En El franquismo se fue de fiesta, el historiador Francisco Javier Caspistegui recoge cómo Hemingway hizo accesible la celebración navarra a través de su primera novela, The sun also rises (Fiesta). El aperturismo español de los cincuenta impulsó la llegada de jóvenes norteamericanos, que querían comprobar si lo que contaba el escritor era cierto. Para entonces, dice Caspistegui, España ya no pudo resistirse ante “un componente especialmente atractivo para el régimen: su repercusión en Estados Unidos”. Poco importaba si, por el camino, el franquismo debía homenajear —como finalmente hizo, por su labor de divulgación— al premio Nobel, un declarado defensor de la República española.

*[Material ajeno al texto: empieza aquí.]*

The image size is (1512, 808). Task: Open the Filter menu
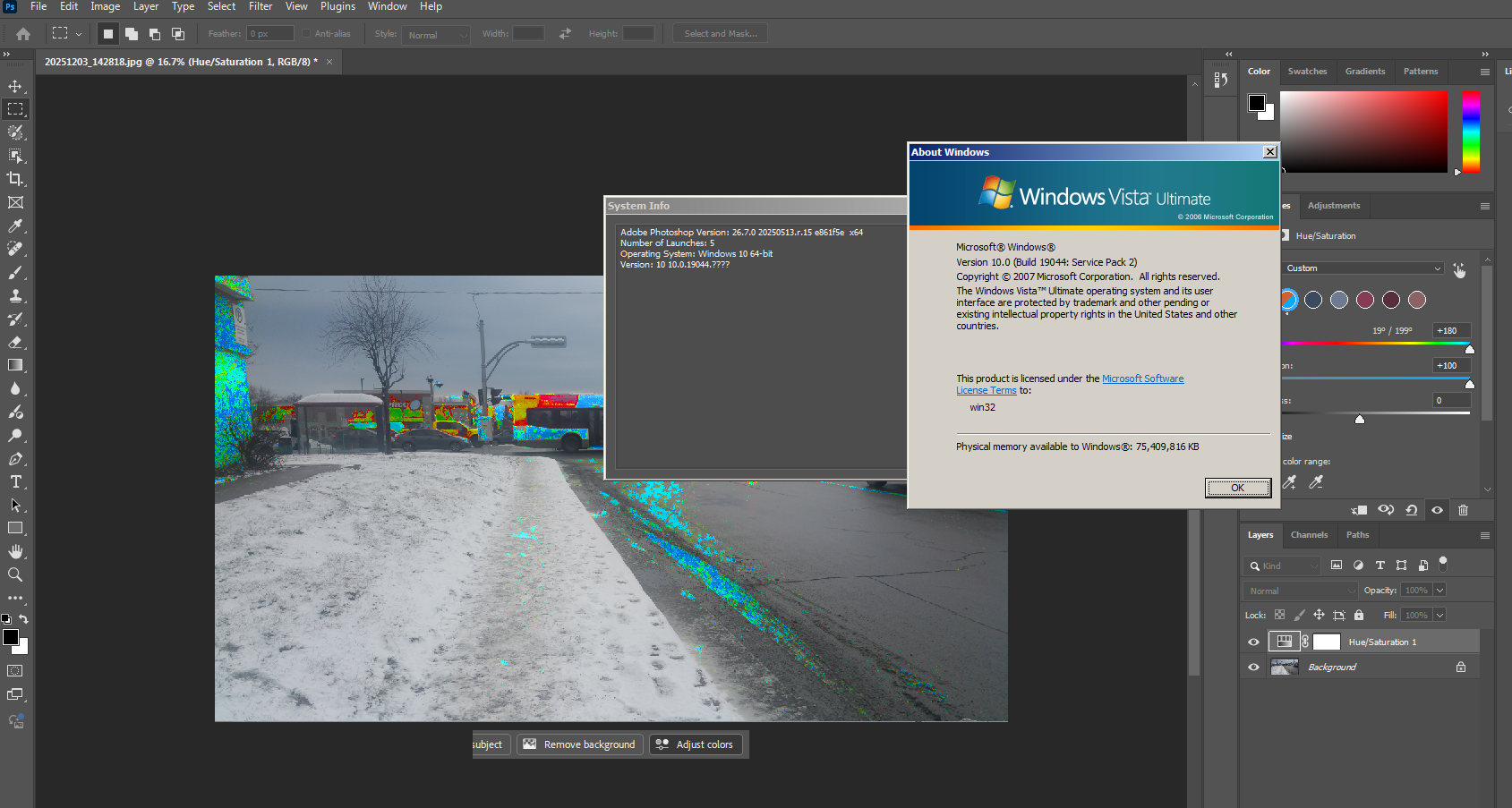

Sanfermines, Fallas, Semana Santa. Todos ejemplos que confirman, como sostiene el historiador César Rina, que quizá Unamuno “se equivocó” en su famoso vaticinio: “Venceréis, pero no convenceréis”. “Nuestro libro afirma que la intención del franquismo desde el primer instante fue de convencer, no solo de vencer. No solo en lo ideológico ni en el nacionalcatolicismo, sino también a través de una pulsión popular muy intensa en los imaginarios de cada ciudad”.